Test-Time Efficient Pretrained Model Portfolios for Time Series Forecasting
Mert Kayaalp, Caner Turkmen, Oleksandr Shchur, Pedro Mercado, Abdul Fatir Ansari, Michael Bohlke-Schneider, Bernie Wang
TL;DR
This paper tackles the high computational cost of large pretrained time-series forecasters by proposing Chroma, a portfolio of small, pretrained forecasters formed by post-training a generalist into frequency- and domain-specialists. At test time, predictions are produced via model selection or greedy ensemble methods, achieving competitive accuracy with far fewer active parameters than monolithic models and with favorable compute-efficiency trade-offs versus test-time fine-tuning.
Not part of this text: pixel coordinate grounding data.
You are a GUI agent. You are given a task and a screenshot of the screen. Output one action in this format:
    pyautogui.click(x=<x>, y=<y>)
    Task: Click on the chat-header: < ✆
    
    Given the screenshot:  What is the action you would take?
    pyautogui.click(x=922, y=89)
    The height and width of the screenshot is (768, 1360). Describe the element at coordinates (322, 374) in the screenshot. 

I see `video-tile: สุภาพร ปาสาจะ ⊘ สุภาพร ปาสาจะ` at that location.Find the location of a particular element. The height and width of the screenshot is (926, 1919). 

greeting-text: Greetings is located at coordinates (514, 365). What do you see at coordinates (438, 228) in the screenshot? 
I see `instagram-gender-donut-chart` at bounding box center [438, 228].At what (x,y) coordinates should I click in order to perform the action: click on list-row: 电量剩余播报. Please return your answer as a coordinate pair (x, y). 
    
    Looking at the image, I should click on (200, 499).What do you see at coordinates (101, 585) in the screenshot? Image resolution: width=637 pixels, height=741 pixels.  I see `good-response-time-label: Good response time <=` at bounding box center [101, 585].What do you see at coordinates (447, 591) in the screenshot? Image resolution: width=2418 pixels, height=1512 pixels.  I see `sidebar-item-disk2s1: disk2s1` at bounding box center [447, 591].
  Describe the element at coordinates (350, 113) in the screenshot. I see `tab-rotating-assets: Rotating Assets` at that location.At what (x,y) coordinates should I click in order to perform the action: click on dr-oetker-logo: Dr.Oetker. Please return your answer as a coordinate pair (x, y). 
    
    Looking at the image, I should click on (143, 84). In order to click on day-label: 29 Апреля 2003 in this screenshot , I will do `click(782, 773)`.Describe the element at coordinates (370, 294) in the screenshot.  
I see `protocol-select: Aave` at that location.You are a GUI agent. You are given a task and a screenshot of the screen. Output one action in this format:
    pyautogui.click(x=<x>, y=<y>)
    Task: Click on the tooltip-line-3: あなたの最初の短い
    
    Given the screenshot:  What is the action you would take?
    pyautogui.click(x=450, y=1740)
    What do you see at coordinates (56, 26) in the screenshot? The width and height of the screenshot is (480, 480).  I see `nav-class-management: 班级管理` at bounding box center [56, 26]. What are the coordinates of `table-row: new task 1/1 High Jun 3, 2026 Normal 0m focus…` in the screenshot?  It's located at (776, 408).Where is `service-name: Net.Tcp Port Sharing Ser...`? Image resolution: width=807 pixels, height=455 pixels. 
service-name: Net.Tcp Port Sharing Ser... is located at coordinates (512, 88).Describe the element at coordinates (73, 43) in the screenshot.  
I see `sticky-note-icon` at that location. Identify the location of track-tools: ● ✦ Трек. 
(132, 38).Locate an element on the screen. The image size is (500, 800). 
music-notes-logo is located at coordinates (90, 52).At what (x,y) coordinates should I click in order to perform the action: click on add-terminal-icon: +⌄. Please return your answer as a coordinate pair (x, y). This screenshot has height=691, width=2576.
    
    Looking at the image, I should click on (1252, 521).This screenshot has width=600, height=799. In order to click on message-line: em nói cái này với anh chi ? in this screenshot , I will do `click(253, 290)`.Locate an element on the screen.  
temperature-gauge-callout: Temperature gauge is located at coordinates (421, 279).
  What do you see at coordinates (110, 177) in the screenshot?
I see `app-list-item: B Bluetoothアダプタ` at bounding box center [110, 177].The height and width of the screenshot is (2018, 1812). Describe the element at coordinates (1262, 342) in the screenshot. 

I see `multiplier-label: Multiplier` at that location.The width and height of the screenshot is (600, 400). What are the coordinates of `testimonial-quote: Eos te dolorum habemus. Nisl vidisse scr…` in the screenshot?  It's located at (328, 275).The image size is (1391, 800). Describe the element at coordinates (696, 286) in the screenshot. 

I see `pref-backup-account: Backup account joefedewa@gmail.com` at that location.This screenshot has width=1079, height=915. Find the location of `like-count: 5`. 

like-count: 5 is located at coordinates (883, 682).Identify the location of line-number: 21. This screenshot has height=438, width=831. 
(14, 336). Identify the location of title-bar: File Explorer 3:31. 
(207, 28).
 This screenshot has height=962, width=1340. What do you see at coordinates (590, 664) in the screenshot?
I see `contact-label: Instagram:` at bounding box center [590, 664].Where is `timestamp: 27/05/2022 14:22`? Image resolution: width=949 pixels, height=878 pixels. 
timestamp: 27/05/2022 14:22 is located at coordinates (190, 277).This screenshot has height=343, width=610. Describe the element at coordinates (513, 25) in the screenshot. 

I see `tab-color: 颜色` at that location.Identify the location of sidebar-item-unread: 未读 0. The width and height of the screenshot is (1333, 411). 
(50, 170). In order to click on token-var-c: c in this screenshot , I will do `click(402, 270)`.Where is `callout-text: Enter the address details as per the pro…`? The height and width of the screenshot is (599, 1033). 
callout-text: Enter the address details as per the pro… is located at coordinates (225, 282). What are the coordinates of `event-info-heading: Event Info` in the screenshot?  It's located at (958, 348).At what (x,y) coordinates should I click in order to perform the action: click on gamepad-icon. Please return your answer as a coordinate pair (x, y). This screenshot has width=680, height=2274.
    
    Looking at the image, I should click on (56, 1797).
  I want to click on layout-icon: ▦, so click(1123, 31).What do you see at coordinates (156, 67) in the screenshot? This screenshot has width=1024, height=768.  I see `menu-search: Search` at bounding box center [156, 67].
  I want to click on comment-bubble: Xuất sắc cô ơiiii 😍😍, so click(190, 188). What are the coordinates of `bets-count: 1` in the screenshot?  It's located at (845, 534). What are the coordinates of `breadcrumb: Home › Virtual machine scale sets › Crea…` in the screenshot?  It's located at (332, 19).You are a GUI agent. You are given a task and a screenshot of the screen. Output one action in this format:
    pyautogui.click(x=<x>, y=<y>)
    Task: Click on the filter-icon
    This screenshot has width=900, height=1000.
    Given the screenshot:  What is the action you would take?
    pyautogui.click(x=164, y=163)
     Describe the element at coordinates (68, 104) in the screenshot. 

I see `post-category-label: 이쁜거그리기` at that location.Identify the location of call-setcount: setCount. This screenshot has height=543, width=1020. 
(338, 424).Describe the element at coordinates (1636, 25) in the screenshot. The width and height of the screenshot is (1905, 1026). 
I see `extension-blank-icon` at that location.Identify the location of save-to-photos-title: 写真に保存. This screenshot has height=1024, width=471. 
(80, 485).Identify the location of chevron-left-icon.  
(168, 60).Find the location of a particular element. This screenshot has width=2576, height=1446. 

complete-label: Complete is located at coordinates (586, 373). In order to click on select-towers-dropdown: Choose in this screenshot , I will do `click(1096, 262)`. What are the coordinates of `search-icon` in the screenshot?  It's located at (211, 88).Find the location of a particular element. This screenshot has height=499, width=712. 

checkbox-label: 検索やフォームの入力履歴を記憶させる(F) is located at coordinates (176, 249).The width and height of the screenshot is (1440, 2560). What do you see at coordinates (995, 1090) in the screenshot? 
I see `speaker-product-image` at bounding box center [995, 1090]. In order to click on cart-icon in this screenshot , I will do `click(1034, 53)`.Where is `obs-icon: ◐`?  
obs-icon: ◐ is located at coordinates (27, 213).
The approach demonstrates that specialist portfolios, aided by post-training, can scale similarly to generalist models and yield interpretability through activation patterns across specialists. Overall, Chroma offers a modular, scalable framework for test-time efficient forecasting that could extend to other domains, offering a practical alternative to best-of-$N$ sampling from a single base model.
Abstract
Is bigger always better for time series foundation models? With the question in mind, we explore an alternative to training a single, large monolithic model: building a portfolio of smaller, pretrained forecasting models. By applying ensembling or model selection over these portfolios, we achieve competitive performance on large-scale benchmarks using much fewer parameters. We explore strategies for designing such portfolios and find that collections of specialist models consistently outperform portfolios of independently trained generalists. Remarkably, we demonstrate that post-training a base model is a compute-effective approach for creating sufficiently diverse specialists, and provide evidences that ensembling and model selection are more compute-efficient than test-time fine-tuning.